Written tasks:
1. From the month-text ordering article, list every date-related field-type that MySQL allows.
2. From the month-text ordering article, extract the stretch from "December, 2005: Month-Text" through "First Name columns.".

Given passage:
Dr. Dobb's is part of the Informa Tech Division of Informa PLC

This site is operated by a business or businesses owned by Informa PLC and all copyright resides with them. Informa PLC's registered office is 5 Howick Place, London SW1P 1WG. Registered in England and Wales. Number 8860726.


Channels ▼
RSS

Database

Month-Text Ordering


December, 2005: Month-Text Ordering

David runs FileJockey Software and can be reached at http://www.FileJockeySoftware.com/ or [email protected].


To have a fighting chance of remembering relatives' birthdays and anniversaries, I put together a database table with the necessary information. But in designing the table I ran into a problem: Which field-types should I select? The database I use, Corel Paradox, provides three date-related field-types—Date, Time, and Timestamp. None of these seem appropriate since I do not want to sort rows based on the years when people were born or married. Instead, I included Month Name, Day, Year, and Month Number columns. After entering the data, I sorted on the Month Number, Day, Last Name, and First Name columns.

This worked but has two drawbacks—I had to enter month numbers that correspond to month names, and the Month Number column was displayed on the printout. I later found that I could define a date display screen format that suppresses year numbers. (This format does not apply to printing, exporting, or publishing in HTML.) I then combined the Month Name, Day, and Month Number columns into a Date column. The resulting display looks cleaner but makes adding to the table more difficult. The reason is that the Date column includes—but doesn't show—year information. To add birthdays or anniversaries in future years, I will need to display the dates in a format that shows year numbers and enter new rows with the year set to 2005.

I present an alternative in this article. Databases should support a month field-type that will sort in month order. In searching the Web, I found that databases have varying support for date-related field-types. Of those that I looked at, MySQL has the most such field-types. It allows Date, Datetime, Time, Timestamp, and Year fields.

Month-text ordering is also useful for filesystem sorting. For example, you could have a 2005 Marketing Plan folder that contains files such as January.doc, February.doc, and so on. These files might not be created in order and they may be modified out of order. As a result, sorting by the last-modified date/time would not necessarily arrange them properly. Other examples of month-related files include progress reports, sales reports, and newsletters. Some of these may be edited months after they are created. Folders with month names could be useful for storing photos and magazine articles.

MonthOrder Class

The first design goal for this class was to allow for short and long month names. In addition, I decided to include support for the common abbreviation "Sept." Because the month names are not expected to change, they can be sorted alphabetically, stored in an array, and found using a binary search. However, because hash tables are available in Java and MFC, I decided to use one to store the month names.

How many entries should be placed in this hash table? In a shareware file manager that I haven't completed, I use 12 entries that are keyed on the first three letters of the month names. To check if a word corresponds to a short or long month name, this program copies the first three letters, converts them to uppercase, and tests whether this key is in the table. If there is a match, it then tests if this word matches the beginning part of the corresponding month name and that the length of this word is three for any month, four for September, or the full length of the month name.

For the MonthOrder class, I decided to use 24 table entries. The additional entries are the short names, except for "MAY," plus "SEPT." As a result, the testing logic is simplified. A potential month name is converted to uppercase, an existing trailing dot is removed, and the key is checked in the hash table. (The previous routine does not handle trailing dots since they are removed by a tokenizer.) See Listing One.

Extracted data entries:
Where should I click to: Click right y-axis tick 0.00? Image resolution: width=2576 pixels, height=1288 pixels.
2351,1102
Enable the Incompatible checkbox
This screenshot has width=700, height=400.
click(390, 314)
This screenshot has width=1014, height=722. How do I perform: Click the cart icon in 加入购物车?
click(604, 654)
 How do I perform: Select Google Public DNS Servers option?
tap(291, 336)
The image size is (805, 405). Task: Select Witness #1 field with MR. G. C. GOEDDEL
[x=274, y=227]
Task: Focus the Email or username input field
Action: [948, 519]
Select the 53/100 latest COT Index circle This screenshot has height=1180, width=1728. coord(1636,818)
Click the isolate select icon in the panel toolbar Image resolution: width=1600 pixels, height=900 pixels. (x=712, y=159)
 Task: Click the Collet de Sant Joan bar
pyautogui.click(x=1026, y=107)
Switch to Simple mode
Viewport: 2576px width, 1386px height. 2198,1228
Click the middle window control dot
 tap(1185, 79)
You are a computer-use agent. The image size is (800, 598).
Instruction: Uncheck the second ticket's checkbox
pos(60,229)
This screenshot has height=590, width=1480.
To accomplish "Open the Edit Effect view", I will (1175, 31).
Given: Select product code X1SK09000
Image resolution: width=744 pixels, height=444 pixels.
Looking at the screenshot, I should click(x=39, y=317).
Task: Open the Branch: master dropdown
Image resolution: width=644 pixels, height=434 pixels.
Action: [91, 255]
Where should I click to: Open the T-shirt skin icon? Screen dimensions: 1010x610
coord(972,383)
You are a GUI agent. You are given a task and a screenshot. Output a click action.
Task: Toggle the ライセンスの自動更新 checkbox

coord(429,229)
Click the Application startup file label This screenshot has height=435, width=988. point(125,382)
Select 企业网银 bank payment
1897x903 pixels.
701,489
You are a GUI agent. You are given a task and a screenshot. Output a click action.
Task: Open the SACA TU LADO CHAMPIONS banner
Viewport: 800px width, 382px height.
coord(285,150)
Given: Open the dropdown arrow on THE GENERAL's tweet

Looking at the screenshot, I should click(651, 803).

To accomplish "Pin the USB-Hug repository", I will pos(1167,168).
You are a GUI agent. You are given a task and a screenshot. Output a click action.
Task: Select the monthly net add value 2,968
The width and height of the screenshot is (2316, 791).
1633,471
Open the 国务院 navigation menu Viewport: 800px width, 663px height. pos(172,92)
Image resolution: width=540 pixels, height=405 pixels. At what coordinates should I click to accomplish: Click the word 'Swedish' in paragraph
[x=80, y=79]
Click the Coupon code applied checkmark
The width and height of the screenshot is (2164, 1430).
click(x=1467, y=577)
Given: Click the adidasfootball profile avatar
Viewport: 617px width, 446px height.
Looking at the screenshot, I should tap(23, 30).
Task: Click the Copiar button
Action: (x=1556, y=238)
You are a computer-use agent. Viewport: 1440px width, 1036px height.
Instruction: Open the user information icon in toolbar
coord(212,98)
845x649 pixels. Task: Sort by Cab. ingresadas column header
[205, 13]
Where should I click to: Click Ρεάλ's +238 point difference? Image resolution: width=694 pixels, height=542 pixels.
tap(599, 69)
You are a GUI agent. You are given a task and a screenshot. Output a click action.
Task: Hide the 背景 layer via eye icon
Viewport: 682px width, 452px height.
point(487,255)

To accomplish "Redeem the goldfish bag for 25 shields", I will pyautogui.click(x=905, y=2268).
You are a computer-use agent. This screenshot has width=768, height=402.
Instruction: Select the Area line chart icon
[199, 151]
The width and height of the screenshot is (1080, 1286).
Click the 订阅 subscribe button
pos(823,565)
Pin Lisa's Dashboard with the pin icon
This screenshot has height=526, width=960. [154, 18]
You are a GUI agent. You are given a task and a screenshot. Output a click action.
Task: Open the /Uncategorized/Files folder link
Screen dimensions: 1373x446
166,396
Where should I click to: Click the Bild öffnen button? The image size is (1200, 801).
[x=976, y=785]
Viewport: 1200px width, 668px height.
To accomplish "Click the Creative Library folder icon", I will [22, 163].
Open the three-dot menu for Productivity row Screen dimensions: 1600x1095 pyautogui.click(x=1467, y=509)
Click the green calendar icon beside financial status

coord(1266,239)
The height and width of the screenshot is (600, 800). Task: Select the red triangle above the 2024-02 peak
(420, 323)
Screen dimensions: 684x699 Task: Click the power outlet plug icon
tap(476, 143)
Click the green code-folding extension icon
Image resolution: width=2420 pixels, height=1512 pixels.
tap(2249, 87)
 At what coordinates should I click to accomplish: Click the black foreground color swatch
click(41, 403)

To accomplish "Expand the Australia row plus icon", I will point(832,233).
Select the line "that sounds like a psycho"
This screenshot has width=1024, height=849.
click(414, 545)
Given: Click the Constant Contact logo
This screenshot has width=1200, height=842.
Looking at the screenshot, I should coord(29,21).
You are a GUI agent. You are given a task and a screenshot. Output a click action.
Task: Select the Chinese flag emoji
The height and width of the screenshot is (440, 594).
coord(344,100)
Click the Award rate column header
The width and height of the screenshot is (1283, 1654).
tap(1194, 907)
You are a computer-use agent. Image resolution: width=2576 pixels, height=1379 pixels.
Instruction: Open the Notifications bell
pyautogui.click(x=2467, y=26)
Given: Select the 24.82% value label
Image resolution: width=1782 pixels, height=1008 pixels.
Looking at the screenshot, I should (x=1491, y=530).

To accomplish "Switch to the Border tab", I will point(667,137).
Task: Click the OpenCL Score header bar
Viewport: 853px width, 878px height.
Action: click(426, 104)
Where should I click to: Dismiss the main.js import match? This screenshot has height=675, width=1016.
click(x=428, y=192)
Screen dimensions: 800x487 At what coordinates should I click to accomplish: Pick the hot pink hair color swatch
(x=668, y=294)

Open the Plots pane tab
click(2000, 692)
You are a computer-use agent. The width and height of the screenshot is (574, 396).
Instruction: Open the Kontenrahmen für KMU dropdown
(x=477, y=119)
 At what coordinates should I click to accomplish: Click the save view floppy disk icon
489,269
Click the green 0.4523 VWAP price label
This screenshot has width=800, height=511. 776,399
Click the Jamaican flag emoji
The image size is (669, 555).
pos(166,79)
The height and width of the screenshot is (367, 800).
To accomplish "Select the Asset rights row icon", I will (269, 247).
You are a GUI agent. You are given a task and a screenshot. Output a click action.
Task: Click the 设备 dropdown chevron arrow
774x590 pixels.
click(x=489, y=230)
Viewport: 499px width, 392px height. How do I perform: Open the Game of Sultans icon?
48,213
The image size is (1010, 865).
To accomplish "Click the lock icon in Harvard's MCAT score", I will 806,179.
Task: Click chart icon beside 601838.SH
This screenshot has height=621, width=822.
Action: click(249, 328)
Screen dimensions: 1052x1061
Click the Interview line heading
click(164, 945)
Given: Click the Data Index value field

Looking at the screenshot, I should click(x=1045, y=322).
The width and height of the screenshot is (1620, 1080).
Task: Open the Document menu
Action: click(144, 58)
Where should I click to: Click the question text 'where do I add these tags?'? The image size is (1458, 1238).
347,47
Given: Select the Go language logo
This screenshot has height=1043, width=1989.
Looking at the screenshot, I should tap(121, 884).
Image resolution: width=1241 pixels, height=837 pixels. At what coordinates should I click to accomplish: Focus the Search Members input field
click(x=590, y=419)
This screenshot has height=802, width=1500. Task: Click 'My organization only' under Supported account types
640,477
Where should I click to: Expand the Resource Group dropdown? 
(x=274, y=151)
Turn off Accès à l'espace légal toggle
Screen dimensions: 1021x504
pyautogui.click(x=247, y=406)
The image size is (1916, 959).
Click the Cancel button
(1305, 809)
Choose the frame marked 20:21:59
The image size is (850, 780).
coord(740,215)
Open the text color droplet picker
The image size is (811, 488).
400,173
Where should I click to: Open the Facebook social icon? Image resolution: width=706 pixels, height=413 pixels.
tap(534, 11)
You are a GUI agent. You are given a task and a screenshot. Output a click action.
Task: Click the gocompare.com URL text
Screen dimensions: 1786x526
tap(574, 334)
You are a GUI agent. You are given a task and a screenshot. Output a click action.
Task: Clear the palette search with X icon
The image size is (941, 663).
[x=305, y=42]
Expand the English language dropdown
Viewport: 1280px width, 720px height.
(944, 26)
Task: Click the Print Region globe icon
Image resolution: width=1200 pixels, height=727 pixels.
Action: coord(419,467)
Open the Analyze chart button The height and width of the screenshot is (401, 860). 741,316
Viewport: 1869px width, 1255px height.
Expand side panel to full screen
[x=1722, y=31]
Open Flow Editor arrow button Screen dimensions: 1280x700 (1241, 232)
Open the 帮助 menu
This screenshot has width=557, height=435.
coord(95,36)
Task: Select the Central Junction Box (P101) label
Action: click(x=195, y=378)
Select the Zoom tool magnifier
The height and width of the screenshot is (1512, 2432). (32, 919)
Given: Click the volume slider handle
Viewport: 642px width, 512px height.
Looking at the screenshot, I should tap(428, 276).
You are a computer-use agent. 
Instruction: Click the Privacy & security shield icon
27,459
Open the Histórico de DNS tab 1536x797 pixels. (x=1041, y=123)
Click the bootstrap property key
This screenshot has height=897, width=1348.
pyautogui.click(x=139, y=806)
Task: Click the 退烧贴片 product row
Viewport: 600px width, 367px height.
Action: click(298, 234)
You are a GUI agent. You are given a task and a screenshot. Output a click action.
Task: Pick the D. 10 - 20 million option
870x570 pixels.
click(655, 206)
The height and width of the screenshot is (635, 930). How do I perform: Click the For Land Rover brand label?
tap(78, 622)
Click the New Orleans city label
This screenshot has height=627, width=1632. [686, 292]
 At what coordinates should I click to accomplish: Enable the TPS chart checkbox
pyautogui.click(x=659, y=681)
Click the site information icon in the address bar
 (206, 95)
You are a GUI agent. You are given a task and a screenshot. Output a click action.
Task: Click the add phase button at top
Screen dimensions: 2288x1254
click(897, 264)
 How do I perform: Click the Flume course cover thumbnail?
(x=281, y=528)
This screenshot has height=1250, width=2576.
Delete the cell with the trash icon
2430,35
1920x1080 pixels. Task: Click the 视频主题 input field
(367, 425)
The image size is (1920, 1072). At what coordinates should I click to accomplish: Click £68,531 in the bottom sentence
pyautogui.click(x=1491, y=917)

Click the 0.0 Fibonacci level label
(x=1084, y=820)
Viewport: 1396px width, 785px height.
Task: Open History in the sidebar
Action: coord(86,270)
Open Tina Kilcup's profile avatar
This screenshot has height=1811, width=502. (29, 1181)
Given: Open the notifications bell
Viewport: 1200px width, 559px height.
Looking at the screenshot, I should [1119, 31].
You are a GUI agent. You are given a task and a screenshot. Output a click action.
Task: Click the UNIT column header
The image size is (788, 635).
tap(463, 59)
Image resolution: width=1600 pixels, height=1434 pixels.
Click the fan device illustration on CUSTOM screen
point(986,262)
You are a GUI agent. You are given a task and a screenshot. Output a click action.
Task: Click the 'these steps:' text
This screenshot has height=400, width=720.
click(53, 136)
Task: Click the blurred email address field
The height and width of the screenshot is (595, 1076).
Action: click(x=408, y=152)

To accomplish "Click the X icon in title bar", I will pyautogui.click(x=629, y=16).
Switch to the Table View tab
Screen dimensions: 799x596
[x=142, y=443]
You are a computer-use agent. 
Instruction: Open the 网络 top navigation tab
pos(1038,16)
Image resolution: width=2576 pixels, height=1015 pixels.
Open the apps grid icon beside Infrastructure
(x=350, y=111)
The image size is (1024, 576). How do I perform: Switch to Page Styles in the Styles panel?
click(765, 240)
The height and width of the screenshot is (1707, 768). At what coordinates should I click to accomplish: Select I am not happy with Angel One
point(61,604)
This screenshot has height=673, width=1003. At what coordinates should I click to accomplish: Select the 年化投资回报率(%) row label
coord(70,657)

Worked solutions:
1. Date, Datetime, Time, Timestamp, Year

2.
December, 2005: Month-Text Ordering

David runs FileJockey Software and can be reached at http://www.FileJockeySoftware.com/ or [email protected].


To have a fighting chance of remembering relatives' birthdays and anniversaries, I put together a database table with the necessary information. But in designing the table I ran into a problem: Which field-types should I select? The database I use, Corel Paradox, provides three date-related field-types—Date, Time, and Timestamp. None of these seem appropriate since I do not want to sort rows based on the years when people were born or married. Instead, I included Month Name, Day, Year, and Month Number columns. After entering the data, I sorted on the Month Number, Day, Last Name, and First Name columns.